This was partly related to product mix in cosmetics, whilst in coatings there was an impact from lower demand from industrial and construction applications. Moving on to group operating profit, this rose by 6% on a reported basis or 7% on a constant currency basis to $65 million, driven by self-help and pricing actions. The price mix impact net of inflation was $4 million, and we delivered $8 million of cost savings in the period, and we're on track to achieve the targeted $12 million cost savings this year, part of the $30 million cost program we announced with the 2023 CMD financial targets. I'll cover this in more detail later. Turning next to our segmental performance and starting with personal care, sales were ahead 2% on a constant currency basis to $116 million, driven by growth in both our cosmetics and AP Actives businesses.

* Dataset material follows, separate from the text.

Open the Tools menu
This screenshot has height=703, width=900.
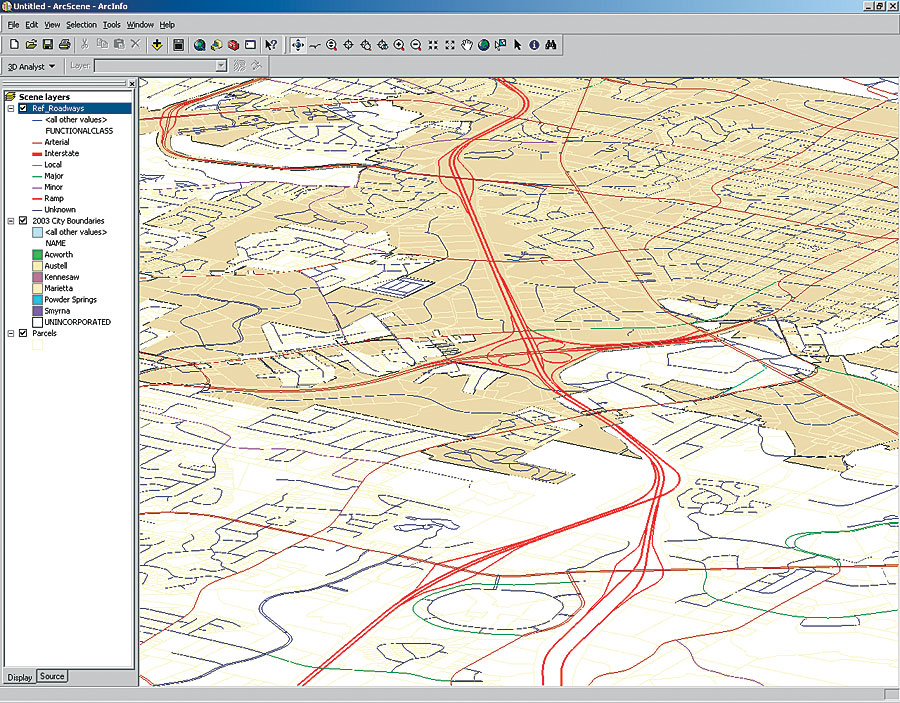tap(112, 24)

Adjusted operating profit was up 19% on a constant currency basis to $40 million, reflecting improved volumes and pricing alongside cost savings, including the impact of the closure of the Middletown AP Actives plant in the U.S. We also saw around $2 million of one-off benefits related to higher volumes and favorable cost absorption. As a result, the adjusted operating profit margin was up at 34% compared to 29% last year, a 460 basis points improvement. In terms of operational highlights from our personal care business, in color cosmetics, we launched two new Hectorite products based on a new gel technology that is 100% natural, and it gives formulators more flexibility due to its efficacy and stability benefits. Overall demand was weaker in color cosmetics in Asia in the first half due to the impact of tariffs. We do continue to see a growing demand for natural products and skinification.

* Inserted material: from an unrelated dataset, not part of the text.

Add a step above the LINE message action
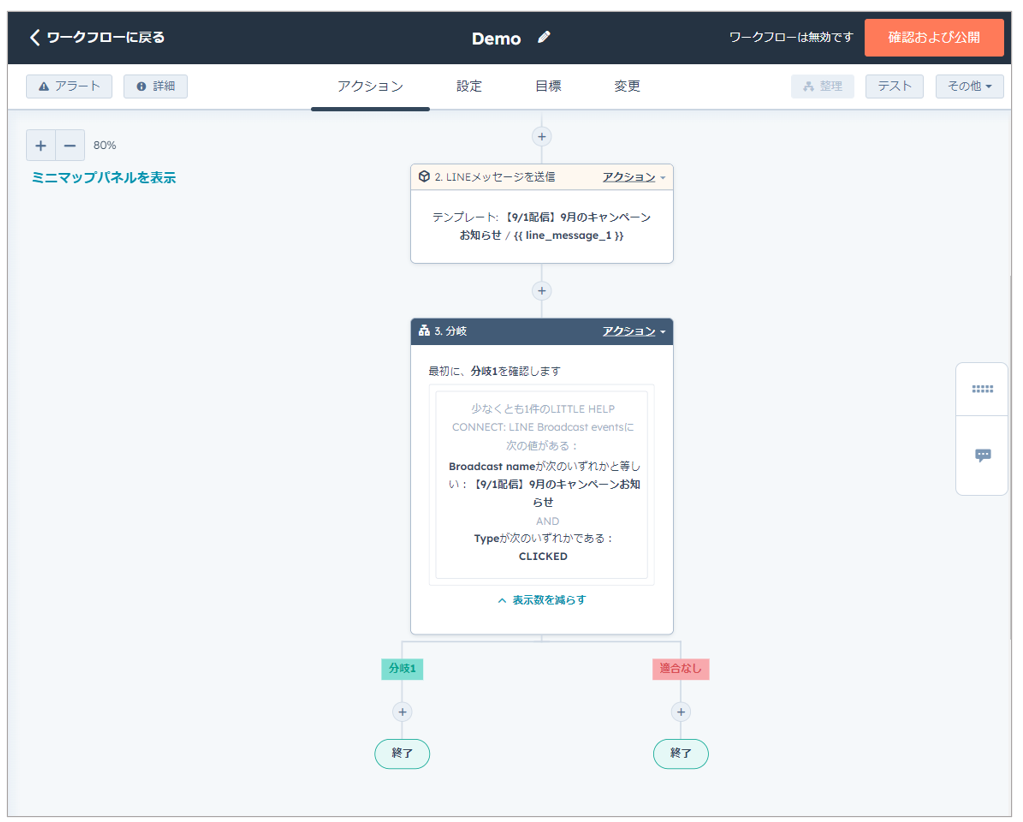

In skincare, the biggest trend remains sustainability and replacing non-biodegradable polymers with natural thickness. That's driving sales in the Hydroclay range, which is up more than 40% compared to last year. During the second half, we expect to launch our new natural film former. Finally, on AP Actives, a significant highlight for the period was the launch of our non-metal sweat control antiperspirant and deodorant active, Deoluxe, at the InCosmetics Global Trade Fair in Amsterdam in April. Right after the launch, we received a tremendous amount of sample requests, and there's a lot of excitement about this product. Lastly, our high-efficacy AP Actives range is up 13% and now represents 50% of AP Actives. Moving next to our coatings business, we delivered a resilient performance in a soft global demand environment, with revenues down 4% on a constant currency basis to $192 million.

We had some operating challenges at our St. Louis site in the U.S. that affected volumes in the first half. We are now addressing these. Adjusted operating profit and margins were $35 million and 18.2%, respectively. In terms of highlights, starting with architectural coatings, we developed a new thickener for ultra-low VOC paints. This was developed together with a key customer, and we're now rolling it out globally. Our bio-based and powdered NISEP range is performing well. We're capturing the demand for sustainable products there. In industrial coatings, while the automotive market remains weak, we're seeing continued strong demand in marine and protective coatings. We launched Thixatrol 50/50 W, our latest innovation for waterborne automotive coatings, which has seen a lot of traction with Chinese EV manufacturers. It's not just in coatings our products perform well. We have other exciting adjacencies, which Luc will talk about later.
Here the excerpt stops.